→ Selected extract:
Research Articles How Can AI and Deeper Roots Help Soil to Store more Carbon?

By: Andrew Wight, Angela Fernando and Michael Selvaraj

In a new paper, researchers from the Alliance of Bioversity International and CIAT have outlined how deeper roots, artificial intelligence (AI) and remote sensing can help measure and increase soil carbon sequestration.

In 2020, global agricultural emissions were equivalent to 16 billion tonnes of carbon dioxide (an increase of 9% since the year 2000), and globally, the 2020 farm gate emission represented nearly half of total agricultural emissions, according to the Food and Agriculture Organization of the United Nations (FAO).

In Going deep: Roots, carbon, and analyzing subsoil carbon dynamics - published in the international journal Molecular Plant - the authors (led by Angela Fernando from the Alliance of Bioversity International and CIAT) explained how improving soil carbon is a way for farmers to increase food production, achieve global net-zero carbon emissions, and address the impacts of climate change.

“The aim of the article was to summarize all the methods and ideas in one place, so that experts in the field would be able to make the most of them,” says Fernando.

Ideal Root Type in Rice Credit: Satoshi Ogawa

Benefits of Deeper Roots

Fernando explains that mainstream deep tillage (which breaks up the soil prior to planting) and the decomposition of shallow roots causes soil carbon to re-enter the atmosphere. Therefore, deeper-rooting varieties and an understanding of the mechanisms behind different crop varieties are needed.

Fernando says that soil organic carbon is “like a cushion hidden in the soil” and that if a plant's roots are able to reach approximately two meters down, they are much less vulnerable to decomposition by microbes and can serve as reservoirs for nutrients and water when drought conditions arise.

The majority of current crop and forage varieties spread their roots out, but thanks to the discovery of the DRO1 gene that controls root angle, it is now possible to develop varieties of crops and forages (livestock feed) that send their roots down to a depth of one meter.

“There's no new biomass, the roots are just tilted so that they are now growing straight down into the soil where they are not going to decompose, and that means that soil carbon remains trapped down there,” Fernando says.

→ Dataset content:
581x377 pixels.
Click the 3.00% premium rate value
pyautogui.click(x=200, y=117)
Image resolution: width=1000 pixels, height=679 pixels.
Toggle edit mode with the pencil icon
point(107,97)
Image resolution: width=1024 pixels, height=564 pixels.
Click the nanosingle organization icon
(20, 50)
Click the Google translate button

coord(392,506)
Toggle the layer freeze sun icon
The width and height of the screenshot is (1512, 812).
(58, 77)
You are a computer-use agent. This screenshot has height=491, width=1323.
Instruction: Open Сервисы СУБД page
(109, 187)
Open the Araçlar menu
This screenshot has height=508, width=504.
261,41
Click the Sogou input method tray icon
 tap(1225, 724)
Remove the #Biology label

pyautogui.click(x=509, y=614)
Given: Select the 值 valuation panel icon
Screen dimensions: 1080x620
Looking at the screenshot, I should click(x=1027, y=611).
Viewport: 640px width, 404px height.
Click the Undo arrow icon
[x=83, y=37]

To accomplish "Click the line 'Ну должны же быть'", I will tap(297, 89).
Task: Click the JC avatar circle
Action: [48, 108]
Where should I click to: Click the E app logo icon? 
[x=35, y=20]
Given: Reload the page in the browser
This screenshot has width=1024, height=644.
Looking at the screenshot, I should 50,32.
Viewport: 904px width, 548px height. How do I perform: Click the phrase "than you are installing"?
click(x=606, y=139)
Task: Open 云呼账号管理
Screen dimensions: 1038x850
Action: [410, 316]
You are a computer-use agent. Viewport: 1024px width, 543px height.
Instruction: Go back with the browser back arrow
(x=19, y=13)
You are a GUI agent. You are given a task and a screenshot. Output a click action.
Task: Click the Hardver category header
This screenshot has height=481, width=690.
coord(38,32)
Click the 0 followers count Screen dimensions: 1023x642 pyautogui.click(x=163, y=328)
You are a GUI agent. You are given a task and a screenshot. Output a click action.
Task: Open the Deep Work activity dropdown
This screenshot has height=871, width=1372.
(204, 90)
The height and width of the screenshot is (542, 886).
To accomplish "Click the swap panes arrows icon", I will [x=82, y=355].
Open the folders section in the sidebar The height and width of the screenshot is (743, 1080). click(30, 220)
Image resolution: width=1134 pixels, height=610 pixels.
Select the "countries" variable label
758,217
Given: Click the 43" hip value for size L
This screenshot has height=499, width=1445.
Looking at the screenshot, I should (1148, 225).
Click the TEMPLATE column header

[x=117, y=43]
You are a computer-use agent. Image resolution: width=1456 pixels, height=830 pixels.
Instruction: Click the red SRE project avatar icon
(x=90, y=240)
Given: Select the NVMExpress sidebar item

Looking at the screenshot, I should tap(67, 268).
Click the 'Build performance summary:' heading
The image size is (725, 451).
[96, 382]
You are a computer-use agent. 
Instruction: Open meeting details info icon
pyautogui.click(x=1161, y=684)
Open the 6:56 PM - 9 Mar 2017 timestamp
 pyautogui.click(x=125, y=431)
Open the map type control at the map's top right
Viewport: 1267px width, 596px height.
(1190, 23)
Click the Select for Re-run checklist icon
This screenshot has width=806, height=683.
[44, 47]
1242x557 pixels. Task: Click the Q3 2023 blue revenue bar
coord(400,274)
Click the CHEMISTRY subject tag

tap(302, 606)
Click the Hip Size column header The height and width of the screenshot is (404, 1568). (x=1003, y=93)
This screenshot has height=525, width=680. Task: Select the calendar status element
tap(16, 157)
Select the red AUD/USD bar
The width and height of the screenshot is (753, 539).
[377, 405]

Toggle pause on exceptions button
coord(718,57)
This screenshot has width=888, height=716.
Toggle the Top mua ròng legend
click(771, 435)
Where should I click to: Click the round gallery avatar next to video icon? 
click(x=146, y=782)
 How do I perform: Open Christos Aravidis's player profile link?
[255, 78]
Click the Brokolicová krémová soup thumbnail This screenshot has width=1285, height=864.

→ Work order: In the article on deeper roots and soil carbon above, what does the DRO1 gene control?

→ Response box: Root angle.